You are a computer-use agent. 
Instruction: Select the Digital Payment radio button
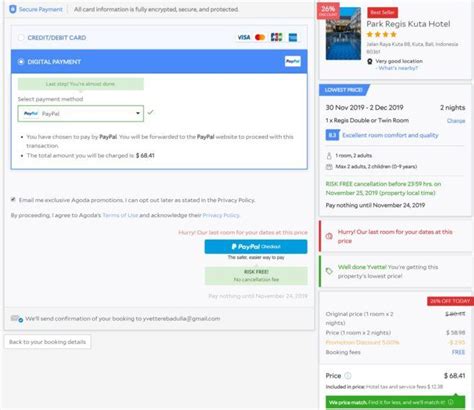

+ + + + + + +

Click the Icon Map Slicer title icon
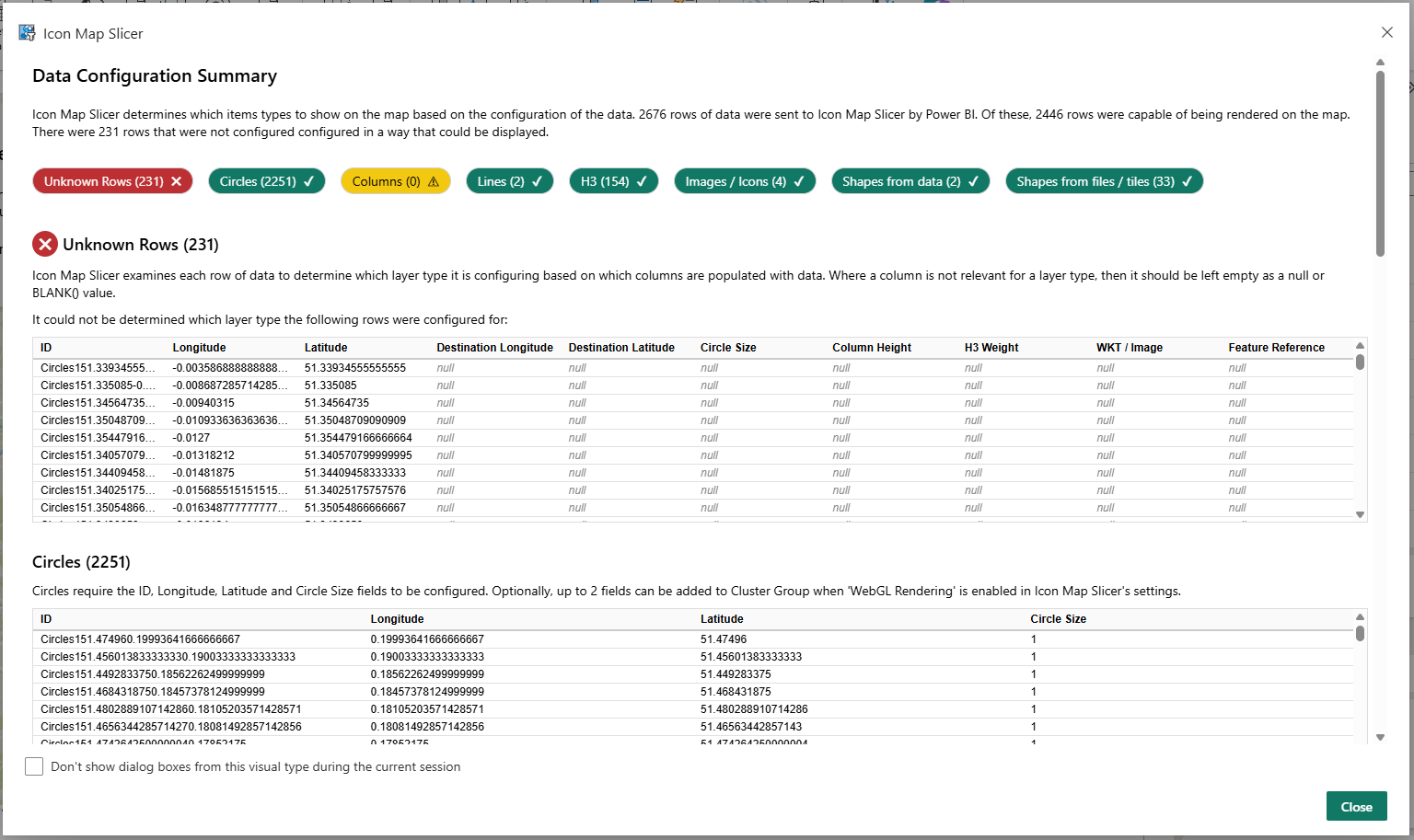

+ + + + + + +

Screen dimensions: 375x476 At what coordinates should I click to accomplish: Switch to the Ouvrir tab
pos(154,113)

+ + + + + + +

WHAT TO WORK ON
All that is needed is the exact run of lines above from the line containing "You are a computer-use agent." through the line containing "Instruction: Select the", both of them included.

OUTPUT BELOW
You are a computer-use agent. 
Instruction: Select the Digital Payment radio button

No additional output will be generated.